Echo back every line from the one containing "The image size" down to the one containing "Looking at the", both included, and leave out the pictures.

=== SUPPLIED DATA ===

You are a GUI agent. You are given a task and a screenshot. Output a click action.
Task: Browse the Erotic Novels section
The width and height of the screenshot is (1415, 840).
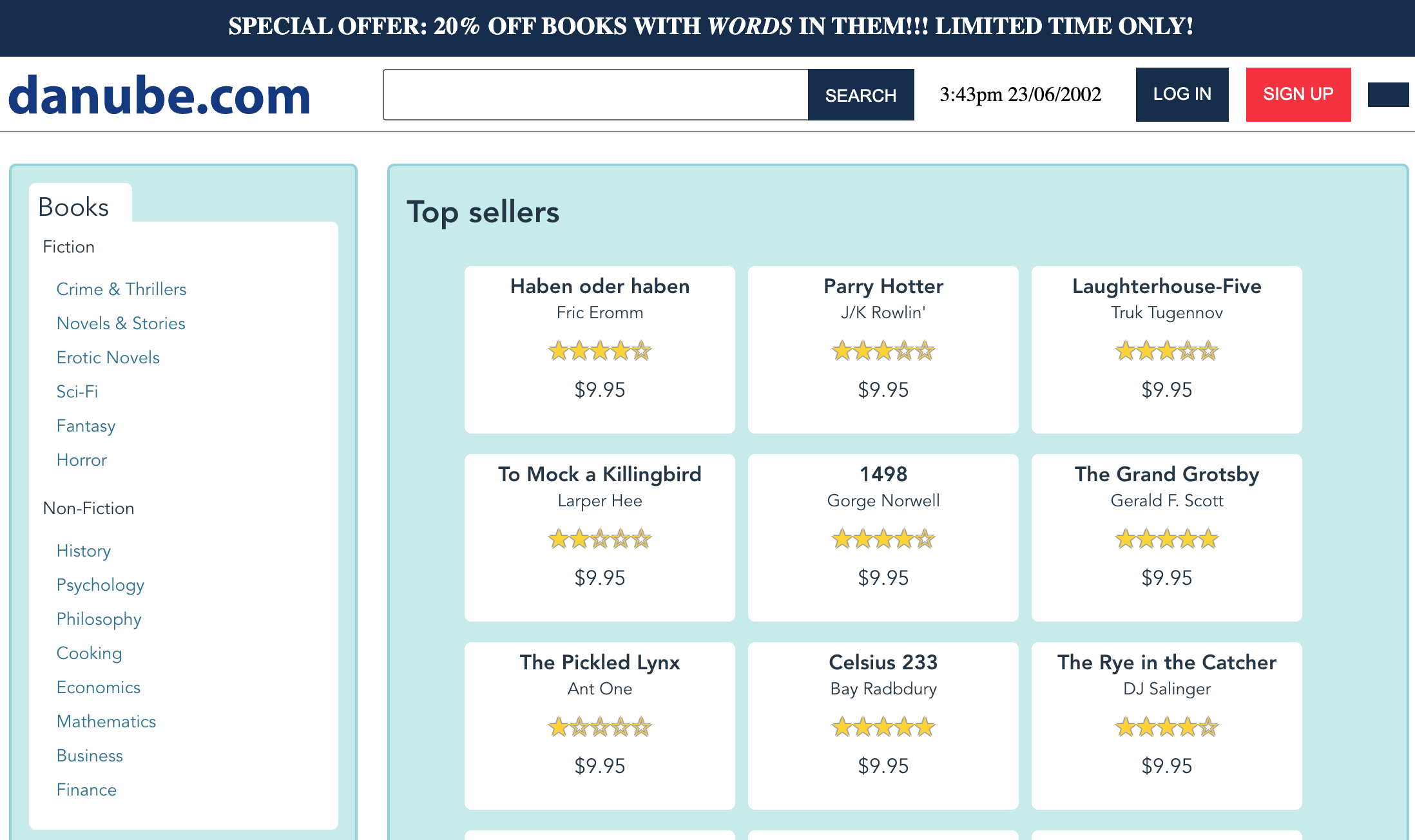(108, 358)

===
=== SUPPLIED DATA ===

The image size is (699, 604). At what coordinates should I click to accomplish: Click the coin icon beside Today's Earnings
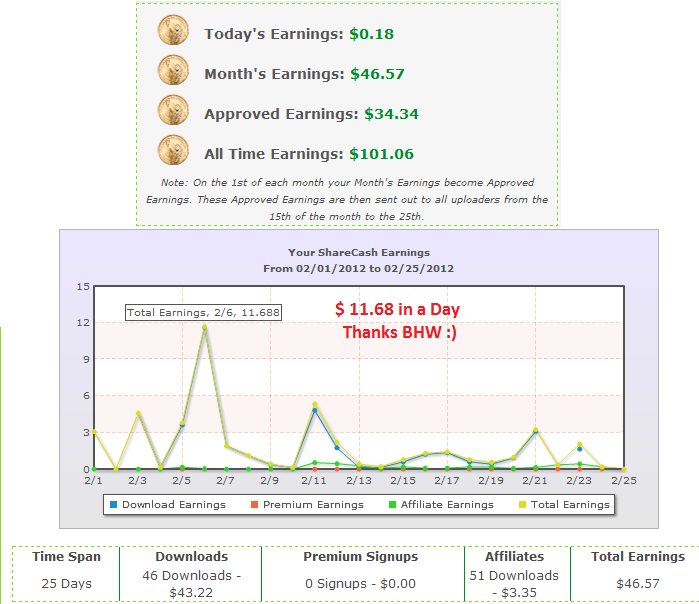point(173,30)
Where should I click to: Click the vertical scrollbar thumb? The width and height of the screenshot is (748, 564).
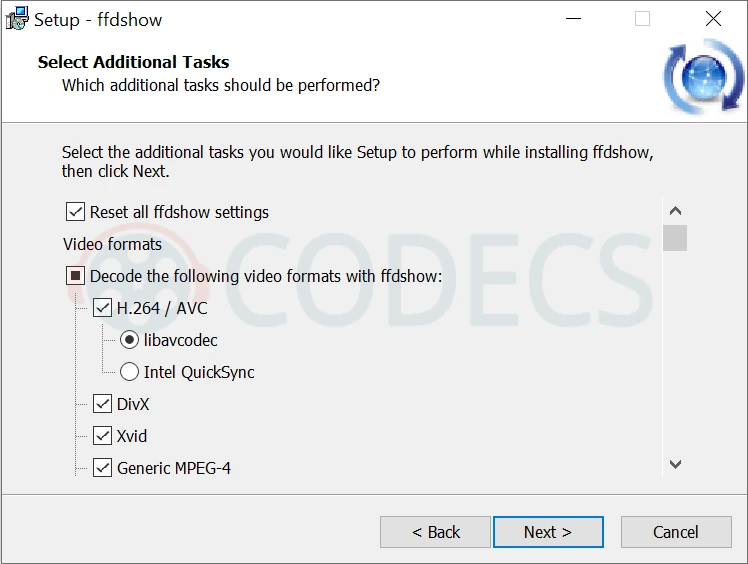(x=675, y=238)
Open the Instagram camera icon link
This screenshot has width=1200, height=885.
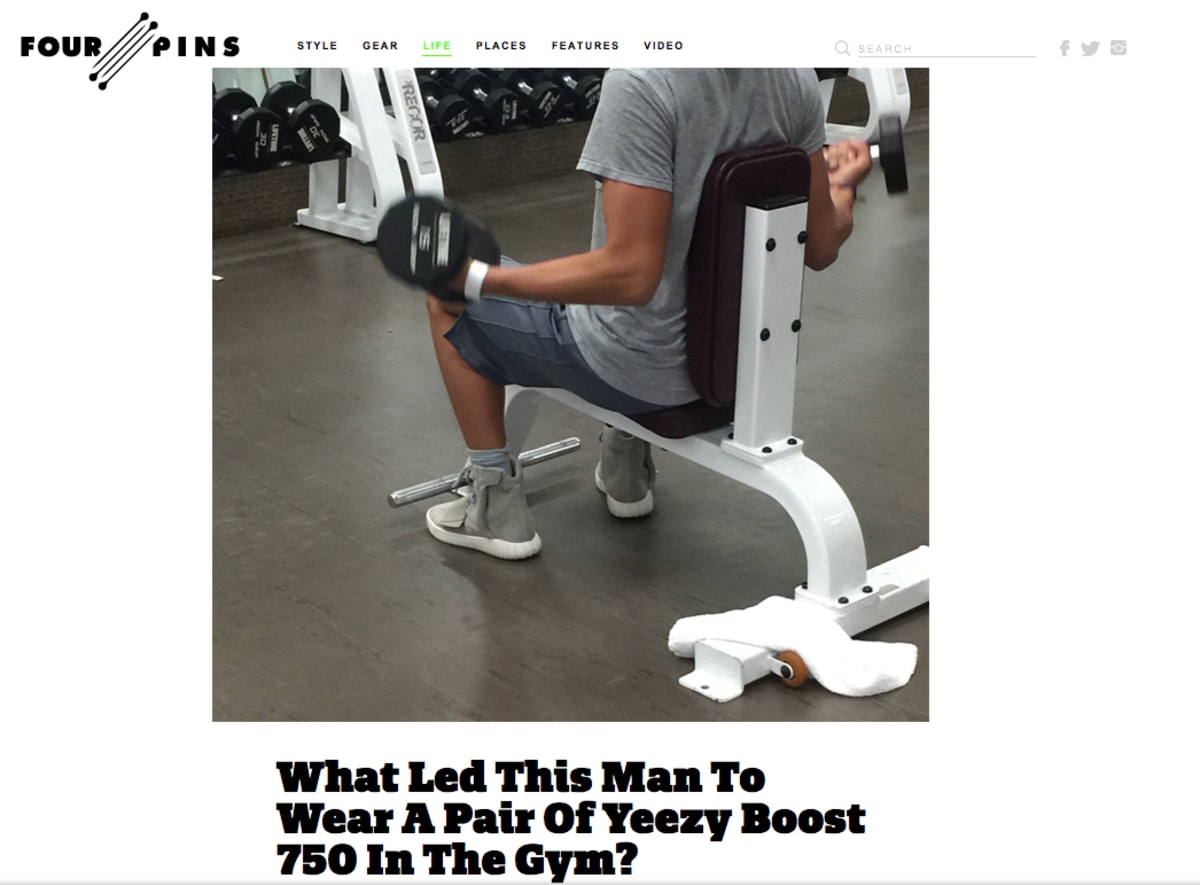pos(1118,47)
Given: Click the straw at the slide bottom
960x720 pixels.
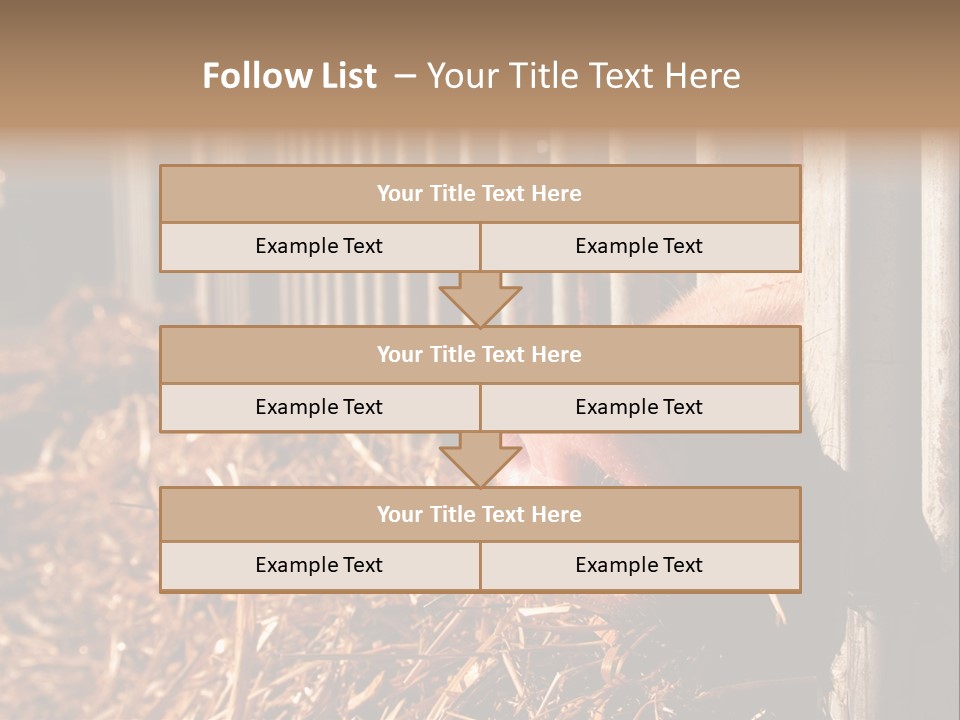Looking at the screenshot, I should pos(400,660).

===

SOLUTION TO THIS EXERCISE:
The image size is (699, 604). At what coordinates should I click to accomplish: Click the coin icon beside Today's Earnings
point(173,30)
Where should I click to: Click the vertical scrollbar thumb? The width and height of the screenshot is (748, 564).
(x=675, y=238)
Open the Instagram camera icon link
This screenshot has width=1200, height=885.
pos(1118,47)
Given: Click the straw at the slide bottom
960x720 pixels.
Looking at the screenshot, I should pos(400,660).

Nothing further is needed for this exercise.